Si sa che una delle doti dei cronisti è la velocità; e devo ammettere che stavolta su questo fronte ho lasciato a desiderare, dato quella di cui sto per parlare è una conoscenza che risale a Fa' la cosa giusta - la fiera del consumo critico, chi non sapesse di che cosa si tratta clicchi qui - gli scorsi 13, 14 e 15 marzo. Poco male comunque in questo caso, dato che il birrificio in questione è (fortunatamente) ancora in attività; e la bella stagione in arrivo potrebbe costiture un ottimo incentivo alla visita.
Trattasi infatti di un birrificio agricolo, La Stecciaia, adagiato sulle crete senesi a Rapolano Terme e nato da poco all'interno dell'azienda agricola Podere del Pereto: questo è stato la base perché l'agricoltore e mastro birraio Claudio D'Agnolo (nella foto) mettesse a frutto la sua lunga esperienza di homebrewer partendo dai cereali coltivati in azienda secondo il metodo biologico da quasi vent'anni, così che La Stecciaia può vantarsi di essere il primo birrificio agricolo ad ottenere la certificazione biologica in Toscana. Il nome stesso, del resto, vuol essere segno del legame con la terra: le "stecce", in quel di Siena, stanno ad indicare i resti della paglia piantati nel terreno dopo il taglio dei cereali.

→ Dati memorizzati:

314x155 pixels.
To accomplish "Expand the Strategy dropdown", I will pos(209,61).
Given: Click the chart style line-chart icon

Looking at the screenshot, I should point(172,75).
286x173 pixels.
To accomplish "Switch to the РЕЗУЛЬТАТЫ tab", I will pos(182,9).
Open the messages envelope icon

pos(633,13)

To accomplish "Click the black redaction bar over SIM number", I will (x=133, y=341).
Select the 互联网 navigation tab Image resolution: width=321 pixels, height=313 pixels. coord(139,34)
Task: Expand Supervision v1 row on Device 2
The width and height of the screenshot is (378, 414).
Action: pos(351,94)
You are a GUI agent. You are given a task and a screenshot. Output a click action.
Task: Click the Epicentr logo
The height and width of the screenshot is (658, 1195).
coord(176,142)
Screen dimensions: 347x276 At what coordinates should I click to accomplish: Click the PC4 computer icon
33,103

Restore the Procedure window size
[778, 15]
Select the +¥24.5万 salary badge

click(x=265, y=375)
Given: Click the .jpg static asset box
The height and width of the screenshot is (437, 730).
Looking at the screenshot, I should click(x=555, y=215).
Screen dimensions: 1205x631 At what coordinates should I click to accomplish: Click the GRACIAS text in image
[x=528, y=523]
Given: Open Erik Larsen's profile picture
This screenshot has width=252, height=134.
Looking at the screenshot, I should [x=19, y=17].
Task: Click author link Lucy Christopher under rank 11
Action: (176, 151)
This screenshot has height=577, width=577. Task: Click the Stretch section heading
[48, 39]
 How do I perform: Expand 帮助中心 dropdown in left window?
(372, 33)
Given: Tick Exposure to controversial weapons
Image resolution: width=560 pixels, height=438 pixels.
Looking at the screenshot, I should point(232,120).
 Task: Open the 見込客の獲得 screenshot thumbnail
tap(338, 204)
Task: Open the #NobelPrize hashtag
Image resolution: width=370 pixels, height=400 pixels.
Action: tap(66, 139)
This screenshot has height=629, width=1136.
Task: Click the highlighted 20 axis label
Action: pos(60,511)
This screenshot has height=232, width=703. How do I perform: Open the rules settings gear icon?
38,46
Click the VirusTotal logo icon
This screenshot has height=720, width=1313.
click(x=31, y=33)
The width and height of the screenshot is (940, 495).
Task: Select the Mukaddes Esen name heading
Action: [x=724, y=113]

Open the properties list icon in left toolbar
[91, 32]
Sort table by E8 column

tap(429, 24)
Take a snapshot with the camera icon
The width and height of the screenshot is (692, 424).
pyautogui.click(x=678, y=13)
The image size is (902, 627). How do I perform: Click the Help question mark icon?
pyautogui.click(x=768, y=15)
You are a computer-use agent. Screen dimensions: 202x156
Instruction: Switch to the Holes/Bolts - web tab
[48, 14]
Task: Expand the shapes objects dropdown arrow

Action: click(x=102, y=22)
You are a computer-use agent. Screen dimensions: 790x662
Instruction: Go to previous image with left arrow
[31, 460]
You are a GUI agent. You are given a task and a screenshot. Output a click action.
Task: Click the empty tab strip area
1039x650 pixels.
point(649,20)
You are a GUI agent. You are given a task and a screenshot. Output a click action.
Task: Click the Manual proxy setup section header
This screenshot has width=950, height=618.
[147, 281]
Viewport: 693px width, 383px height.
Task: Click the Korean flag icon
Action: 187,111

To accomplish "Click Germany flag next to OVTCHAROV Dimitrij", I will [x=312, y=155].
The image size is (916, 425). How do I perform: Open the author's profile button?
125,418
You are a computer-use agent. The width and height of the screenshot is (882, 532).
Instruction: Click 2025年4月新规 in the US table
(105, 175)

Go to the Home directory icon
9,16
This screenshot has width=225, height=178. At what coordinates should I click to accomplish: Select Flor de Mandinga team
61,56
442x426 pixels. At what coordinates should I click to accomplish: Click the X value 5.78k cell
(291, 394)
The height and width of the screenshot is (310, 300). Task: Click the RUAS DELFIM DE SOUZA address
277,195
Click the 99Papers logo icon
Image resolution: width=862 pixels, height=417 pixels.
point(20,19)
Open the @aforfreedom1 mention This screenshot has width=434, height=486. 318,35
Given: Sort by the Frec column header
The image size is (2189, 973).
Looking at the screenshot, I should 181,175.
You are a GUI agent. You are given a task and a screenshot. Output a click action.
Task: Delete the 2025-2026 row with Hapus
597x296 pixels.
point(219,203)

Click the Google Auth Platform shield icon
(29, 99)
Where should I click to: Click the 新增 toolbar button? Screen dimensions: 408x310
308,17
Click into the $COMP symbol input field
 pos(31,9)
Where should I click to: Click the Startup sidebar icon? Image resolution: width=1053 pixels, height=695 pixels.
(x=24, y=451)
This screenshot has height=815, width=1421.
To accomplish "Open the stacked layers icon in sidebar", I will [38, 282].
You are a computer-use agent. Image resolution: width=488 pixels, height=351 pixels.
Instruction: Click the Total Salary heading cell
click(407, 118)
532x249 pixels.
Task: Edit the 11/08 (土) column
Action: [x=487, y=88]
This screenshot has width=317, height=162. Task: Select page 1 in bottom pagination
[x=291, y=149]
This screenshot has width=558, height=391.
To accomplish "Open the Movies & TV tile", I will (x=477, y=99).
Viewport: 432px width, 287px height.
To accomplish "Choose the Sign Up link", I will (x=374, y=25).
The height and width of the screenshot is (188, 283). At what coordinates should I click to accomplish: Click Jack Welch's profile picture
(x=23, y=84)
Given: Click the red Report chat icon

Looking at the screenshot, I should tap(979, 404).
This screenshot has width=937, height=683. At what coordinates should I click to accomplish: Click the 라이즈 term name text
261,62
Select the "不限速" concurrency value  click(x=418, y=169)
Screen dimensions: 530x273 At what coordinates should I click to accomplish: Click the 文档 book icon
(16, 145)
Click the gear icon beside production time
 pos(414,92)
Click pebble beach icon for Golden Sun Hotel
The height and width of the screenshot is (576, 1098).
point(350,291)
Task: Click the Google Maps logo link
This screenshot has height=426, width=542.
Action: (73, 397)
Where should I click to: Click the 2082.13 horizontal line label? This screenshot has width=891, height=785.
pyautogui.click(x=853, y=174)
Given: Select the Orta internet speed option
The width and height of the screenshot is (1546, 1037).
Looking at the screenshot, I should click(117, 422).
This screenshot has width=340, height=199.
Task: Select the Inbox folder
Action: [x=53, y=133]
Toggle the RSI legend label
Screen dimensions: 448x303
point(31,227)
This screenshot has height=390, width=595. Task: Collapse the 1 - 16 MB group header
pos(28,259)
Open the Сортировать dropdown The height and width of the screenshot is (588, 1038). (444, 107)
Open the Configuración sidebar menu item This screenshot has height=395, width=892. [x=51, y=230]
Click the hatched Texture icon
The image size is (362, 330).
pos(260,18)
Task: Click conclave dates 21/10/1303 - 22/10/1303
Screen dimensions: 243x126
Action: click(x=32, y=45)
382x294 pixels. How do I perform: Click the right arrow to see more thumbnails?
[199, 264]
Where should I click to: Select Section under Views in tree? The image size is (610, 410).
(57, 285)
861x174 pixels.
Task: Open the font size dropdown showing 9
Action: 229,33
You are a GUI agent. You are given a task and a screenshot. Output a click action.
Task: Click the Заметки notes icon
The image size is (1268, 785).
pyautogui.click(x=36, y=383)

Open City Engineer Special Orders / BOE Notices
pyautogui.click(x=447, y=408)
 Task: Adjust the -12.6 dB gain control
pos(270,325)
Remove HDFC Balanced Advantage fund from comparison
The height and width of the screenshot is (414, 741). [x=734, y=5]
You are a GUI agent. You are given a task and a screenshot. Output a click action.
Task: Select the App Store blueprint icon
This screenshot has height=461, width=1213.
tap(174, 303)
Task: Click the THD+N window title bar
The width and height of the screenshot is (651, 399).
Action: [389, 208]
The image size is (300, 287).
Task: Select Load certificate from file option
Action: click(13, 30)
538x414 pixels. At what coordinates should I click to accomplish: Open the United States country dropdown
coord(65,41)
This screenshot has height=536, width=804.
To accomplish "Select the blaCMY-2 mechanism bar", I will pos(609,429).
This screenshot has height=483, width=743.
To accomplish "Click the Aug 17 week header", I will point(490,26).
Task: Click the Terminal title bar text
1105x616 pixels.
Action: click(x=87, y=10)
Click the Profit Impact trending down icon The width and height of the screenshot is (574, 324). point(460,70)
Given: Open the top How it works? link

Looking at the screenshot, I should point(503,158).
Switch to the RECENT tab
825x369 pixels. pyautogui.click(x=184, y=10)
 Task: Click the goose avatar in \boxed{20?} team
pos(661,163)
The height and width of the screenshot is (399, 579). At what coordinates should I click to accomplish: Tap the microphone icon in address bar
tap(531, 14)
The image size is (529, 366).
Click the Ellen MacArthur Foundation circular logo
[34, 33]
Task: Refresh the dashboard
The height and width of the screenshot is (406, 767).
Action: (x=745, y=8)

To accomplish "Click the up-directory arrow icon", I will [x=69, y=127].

→ Compiti da svolgere:
[a] Traduci in inglese questa frase del testo sul birrificio La Stecciaia: «Il nome stesso, del resto, vuol essere segno del legame con la terra: le "stecce", in quel di Siena, stanno ad indicare i resti della paglia piantati nel terreno dopo il taglio dei cereali.»
[b] Riproduci senza modifiche la parte del testo sul birrificio La Stecciaia che comincia con "Si sa che una" e finisce con "incentivo alla visita.".
Questi dati non hanno alcun legame con il testo.

→ Risultati in ordine:
[a] The name itself, after all, is meant as a sign of the bond with the land: in the Siena area, "stecce" refers to the remains of the straw left planted in the ground after the grain has been cut.

[b]
Si sa che una delle doti dei cronisti è la velocità; e devo ammettere che stavolta su questo fronte ho lasciato a desiderare, dato quella di cui sto per parlare è una conoscenza che risale a Fa' la cosa giusta - la fiera del consumo critico, chi non sapesse di che cosa si tratta clicchi qui - gli scorsi 13, 14 e 15 marzo. Poco male comunque in questo caso, dato che il birrificio in questione è (fortunatamente) ancora in attività; e la bella stagione in arrivo potrebbe costiture un ottimo incentivo alla visita.